By Chris Emma--
ST. LOUIS (CBS) -- When Anthony Rizzo first arrived in Chicago in January 2012, he realized a role to come down the road. The Cubs hoped their promising first baseman would become the face of their culture change.
Rizzo entrenched himself in Cubs history. He formed friendships with icons like Ernie Banks and Billy Williams and developed an appreciation for the ballclub's rich tradition. Yet, he also came to realize its futility. Now, he's part of a movement to change that.
No Cubs team has ever clinched a series at Wrigley Field, a feat made possible for this group after its 6-3 win over the Cardinals in Game 2 of the NLDS on Saturday at Busch Stadium. Of course, no Cubs have won a World Series since 1908, reached the Fall Classic since 1945 and so on with miserable facts. Rizzo knows all about it.
"There's never been a team like this before, I don't think -- the way things have shifted -- with all due respects to the other teams," Rizzo said. "There have been some really good teams, but we have something here that's just something special."
These Cubs have carried the swagger of a champion since things came to fruition, with Kris Bryant, Addison Russell and Kyle Schwarber joining the fold this year for a talented team. Momentum began to build as the Cubs reached a remarkable 97-win regular season.
Now, they are pushing through the postseason, with the NLDS tied 1-1. Yet, the advantage moves to the Cubs, because guess who's pitching on Monday night at Wrigley Field? Jake Arrieta, the Cy Young candidate who has reached historical dominance.
"He's been pitching," Joe Maddon said, "how can I even say it?
It's astounding how the course of a five-game divisional series can shift so quickly. St. Louis streets were filled with celebrations Friday night, with the locals out for Cubs blood. A 2-0 deficit for Chicago would've been simply brutal.
But the Cardinals were charged with two errors and five unearned runs in the second inning of Game 2, done in by their own mistakes combined with the Cubs' execution.
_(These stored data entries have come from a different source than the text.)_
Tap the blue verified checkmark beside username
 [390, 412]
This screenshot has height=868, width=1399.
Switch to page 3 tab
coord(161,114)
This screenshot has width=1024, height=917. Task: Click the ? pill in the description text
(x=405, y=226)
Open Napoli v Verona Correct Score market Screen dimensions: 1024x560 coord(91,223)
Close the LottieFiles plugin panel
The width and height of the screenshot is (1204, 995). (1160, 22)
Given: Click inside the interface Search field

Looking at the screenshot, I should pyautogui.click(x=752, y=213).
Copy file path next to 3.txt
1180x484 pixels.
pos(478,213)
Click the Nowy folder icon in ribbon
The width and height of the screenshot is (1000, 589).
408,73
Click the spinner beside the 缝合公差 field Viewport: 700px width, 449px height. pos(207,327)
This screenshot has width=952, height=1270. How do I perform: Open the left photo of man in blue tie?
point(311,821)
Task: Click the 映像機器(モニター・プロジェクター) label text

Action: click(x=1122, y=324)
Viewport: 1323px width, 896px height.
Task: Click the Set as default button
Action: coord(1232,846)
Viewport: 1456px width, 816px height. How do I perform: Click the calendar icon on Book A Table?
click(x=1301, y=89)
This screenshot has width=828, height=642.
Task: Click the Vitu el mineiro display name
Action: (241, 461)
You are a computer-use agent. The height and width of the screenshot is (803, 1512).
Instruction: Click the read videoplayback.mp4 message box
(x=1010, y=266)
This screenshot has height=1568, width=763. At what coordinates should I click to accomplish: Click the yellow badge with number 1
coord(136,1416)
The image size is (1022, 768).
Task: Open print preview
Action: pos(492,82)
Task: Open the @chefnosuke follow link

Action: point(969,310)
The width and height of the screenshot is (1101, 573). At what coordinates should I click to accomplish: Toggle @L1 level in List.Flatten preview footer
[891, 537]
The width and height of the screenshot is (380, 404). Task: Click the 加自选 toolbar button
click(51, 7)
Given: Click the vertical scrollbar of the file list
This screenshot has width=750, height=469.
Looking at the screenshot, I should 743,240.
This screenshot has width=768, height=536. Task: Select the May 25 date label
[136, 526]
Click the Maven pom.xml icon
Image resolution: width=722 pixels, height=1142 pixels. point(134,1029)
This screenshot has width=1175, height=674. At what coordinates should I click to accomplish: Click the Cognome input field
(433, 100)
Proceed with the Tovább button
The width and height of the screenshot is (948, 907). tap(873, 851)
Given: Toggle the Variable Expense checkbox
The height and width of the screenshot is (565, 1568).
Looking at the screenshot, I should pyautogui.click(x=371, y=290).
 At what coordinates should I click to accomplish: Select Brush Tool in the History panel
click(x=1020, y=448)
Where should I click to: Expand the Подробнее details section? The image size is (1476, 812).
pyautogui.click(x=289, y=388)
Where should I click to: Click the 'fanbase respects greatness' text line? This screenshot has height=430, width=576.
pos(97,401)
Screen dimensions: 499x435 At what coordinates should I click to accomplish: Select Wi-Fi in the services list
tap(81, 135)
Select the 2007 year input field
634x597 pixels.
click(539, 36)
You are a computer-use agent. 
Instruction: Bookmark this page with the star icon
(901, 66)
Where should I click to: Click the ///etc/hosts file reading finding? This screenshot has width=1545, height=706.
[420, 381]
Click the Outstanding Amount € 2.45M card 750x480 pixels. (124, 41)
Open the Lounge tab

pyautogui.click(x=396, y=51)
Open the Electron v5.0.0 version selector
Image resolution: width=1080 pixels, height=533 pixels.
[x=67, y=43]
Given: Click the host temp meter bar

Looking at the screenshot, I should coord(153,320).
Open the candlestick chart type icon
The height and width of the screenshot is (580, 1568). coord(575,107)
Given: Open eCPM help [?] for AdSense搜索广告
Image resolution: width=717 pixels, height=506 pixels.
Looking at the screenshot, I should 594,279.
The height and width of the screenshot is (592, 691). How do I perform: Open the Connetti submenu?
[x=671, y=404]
Saturday night, it was the visitors celebrating before heading home to Chicago.
"It's huge," Cubs pitcher Kyle Hendricks said. "We're confident, we're energized, we're feeling really good about our situation."
Confidence wasn't lacking after the Cubs' 4-0 loss in Game 1 on Friday night. David Ross stated multiple times that the team was fine, Kyle Schwarber spoke of their resilience and Maddon kept his Joe Cool demeanor in saying there was no sweat for his side.
The Cubs backed it during Game 2, recovering from a 1-0 first-inning deficit with the five-run swing in the second. There were a pair of safety squeezes to plate runs, and Jorge Soler crushed a home run to the berm in center field. Energy in the dugout was buzzing as each run came home.
"We don't lack on celebrating with this team," Ross joked.
Getting past the Cardinals won't be easy for the Cubs. Their archrivals have been the gold standard in the National League for the past decade. This particular Cardinals team can find clutch hitting all throughout the roster and had a stellar starting rotation. Now, Adam Wainwright is back as a reliever too.
But the Cubs and Cardinals now face a best-of-three series, with two of those games in Chicago and one of them featuring Arrieta, the most unhittable pitcher in baseball. That's a good feeling to leave St. Louis with.
"I can't wait to see what Wrigley's like," Rizzo said.
The young leader Rizzo and his Cubs have every right to be confident. That's the culture change realized at Wrigley Field.
The Cubs are one step closer to knocking off the Cardinals, and they continue to look like something special.